### Document excerpt:
········

I listen to these clowns in the music and movie business and they are primarily just blowing with the wind... oh this is feel good ill promote this.....I have seen interviews with them and its always the same some pompous jackass getting up and saying a bunch of nonsense that they have no idea what they are talking about, in an area that they have no clue about, most likely couldnt point it out on a map, and expect to be taken seriously... I recommend they stick to music


----------



## Empty Hands (Mar 25, 2011)

LuckyKBoxer said:


> I have seen interviews with them and its always the same some pompous jackass getting up and saying a bunch of nonsense that they have no idea what they are talking about, in an area that they have no clue about, most likely couldnt point it out on a map, and expect to be taken seriously... I recommend they stick to music



That goes for your average voter as much as it goes for any musician/actor/whatever you could care to name.  They have the same right to speak their mind as anyone else.  The only difference is that a big chunk of the nation is actually interested in what they have to say.


----------



## Touch Of Death (Mar 25, 2011)

LuckyKBoxer said:


> I dont deny that, but at least he has a vested interest in the deal.
> I listen to these clowns in the music and movie business and they are primarily just blowing with the wind... oh this is feel good ill promote this.....I have seen interviews with them and its always the same some pompous jackass getting up and saying a bunch of nonsense that they have no idea what they are talking about, in an area that they have no clue about, most likely couldnt point it out on a map, and expect to be taken seriously... I recommend they stick to music


I haven't heard word one about them until now.
Sean


----------



## Blade96 (Mar 25, 2011)

Meh.

He feels a bit of loyalty to his home. so what. A lot of people do, even if they move away.


----------



## K831 (Mar 25, 2011)

LuckyKBoxer said:


> I listen to these clowns in the music and movie business and they are primarily just blowing with the wind... oh this is feel good ill promote this.....I have seen interviews with them and its always the same some pompous jackass getting up and saying a bunch of nonsense that they have no idea what they are talking about, in an area that they have no clue about, most likely couldnt point it out on a map, and expect to be taken seriously... I recommend they stick to music






Empty Hands said:


> That goes for your average voter as much as it goes for any musician/actor/whatever you could care to name.  They have the same right to speak their mind as anyone else.  The only difference is that a big chunk of the nation is actually interested in what they have to say.



I'm sorry, but there is no way it goes for the average voter as much as Hollywood/music industry. 

I remember when Brad Pitt, Aniston, Roberts and a few others decided they were going to fly over and get Israeli and Palestinian leadership in one room and "get this thing worked out". That is arrogance, pomp and ignorance on a level unique to many in Hollywood.


----------



## LuckyKBoxer (Mar 25, 2011)

········

### Work instructions:
A - In the forum thread about entertainers voicing political opinions, who does K831 say decided to fly over and get Israeli and Palestinian leadership in one room?
B - Write the next part of the forum thread about entertainers voicing political opinions, picking up after its final line.

········

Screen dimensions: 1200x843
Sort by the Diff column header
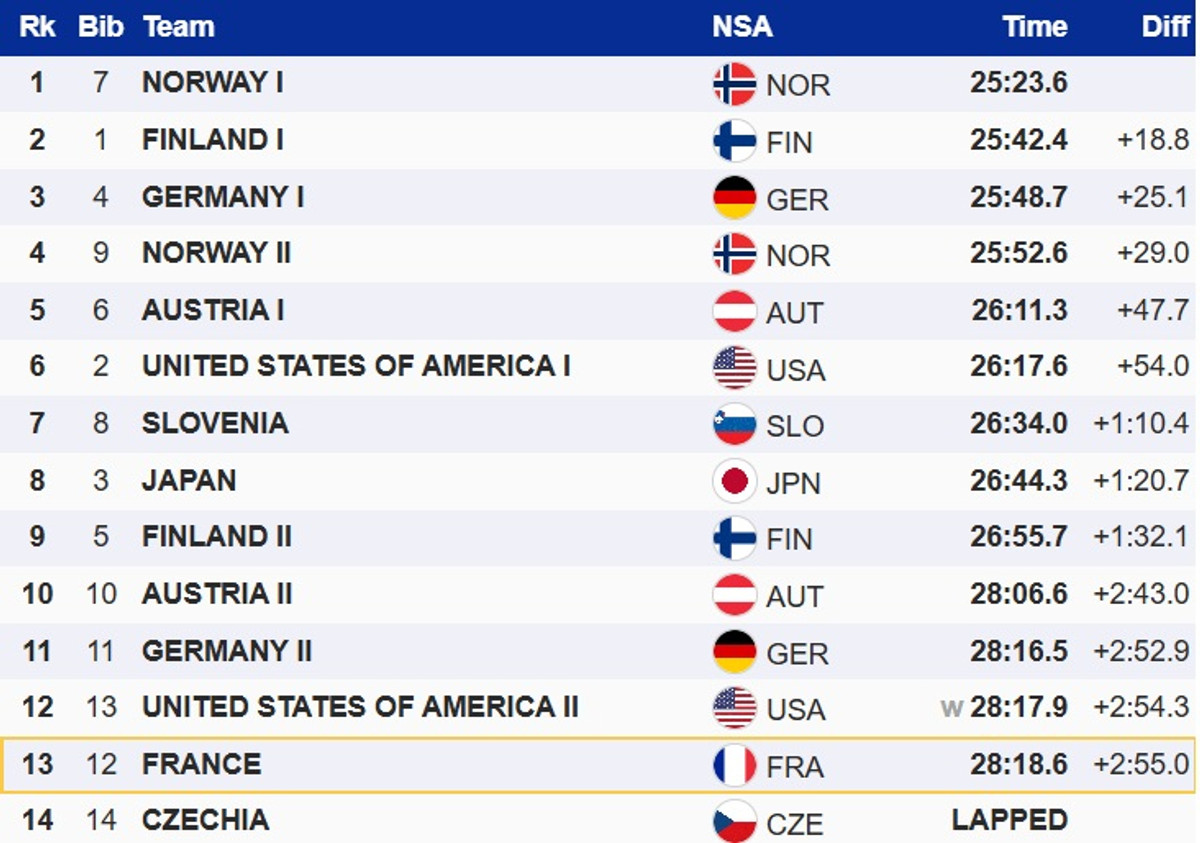1165,27
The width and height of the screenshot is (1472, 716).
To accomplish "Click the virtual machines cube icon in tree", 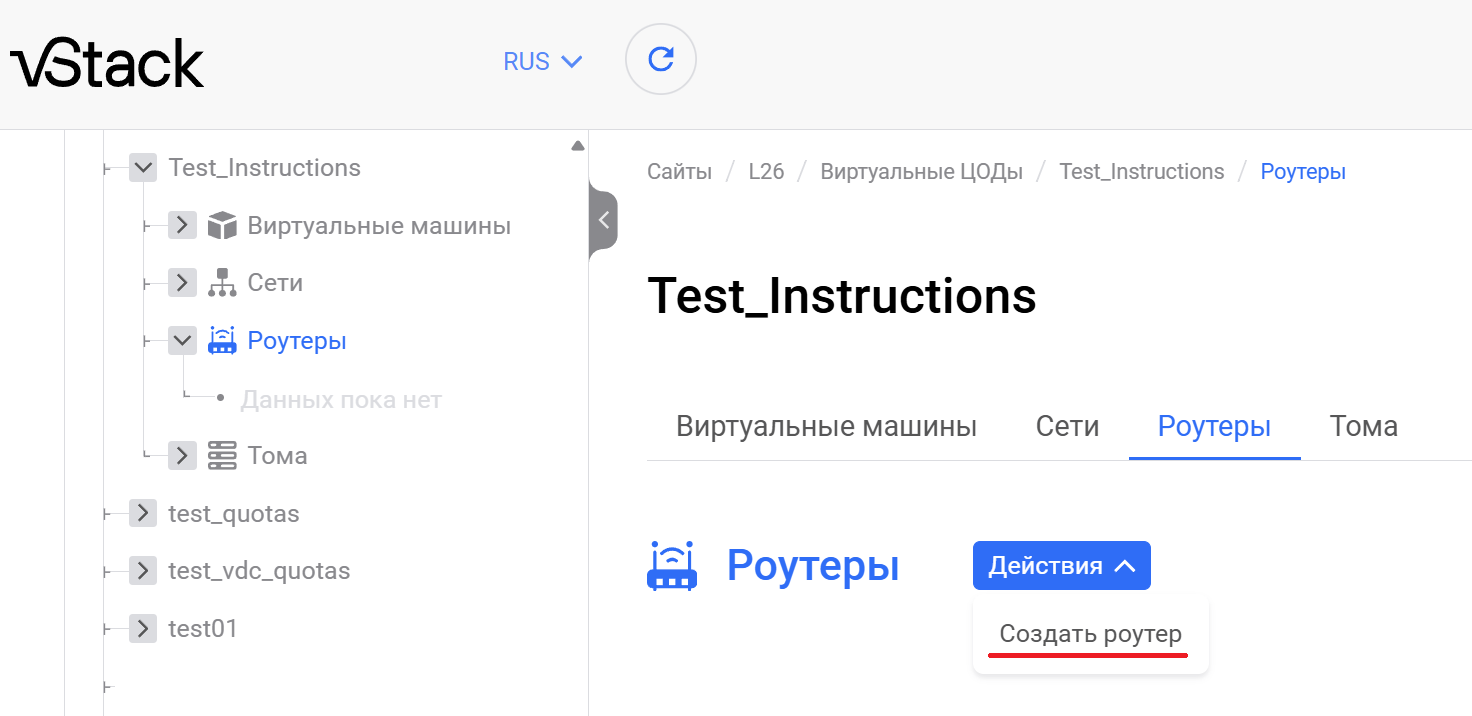I will pyautogui.click(x=222, y=226).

········

### Exercise results:
A - Brad Pitt, Aniston, Roberts and a few others.

B -
Empty Hands said:


> That goes for your average voter as much as it goes for any musician/actor/whatever you could care to name. They have the same right to speak their mind as anyone else. The only difference is that a big chunk of the nation is actually interested in what they have to say.


 
the phrase blind leading the blind comes to mind here.


----------



## Touch Of Death (Mar 25, 2011)

LuckyKBoxer said:


> the phrase blind leading the blind comes to mind here.


Funny I was about to say the same.
Sean


----------



## Empty Hands (Mar 25, 2011)

K831 said:


> I'm sorry, but there is no way it goes for the average voter as much as Hollywood/music industry.
> 
> I remember when Brad Pitt, Aniston, Roberts and a few others decided they were going to fly over and get Israeli and Palestinian leadership in one room and "get this thing worked out". That is arrogance, pomp and ignorance on a level unique to many in Hollywood.



Only because they have the money and fame to do it.  Give your average voter plenty of cash and fame, and you will see some of the same stuff.  You can certainly hear plenty of boneheaded stuff when they do "man on the street" interviews about political topics.  Something like half or less of the US public even knows who the Vice President is.  Only a few percent can name Supreme Court justices or the Speaker of the House.


----------



## K831 (Mar 28, 2011)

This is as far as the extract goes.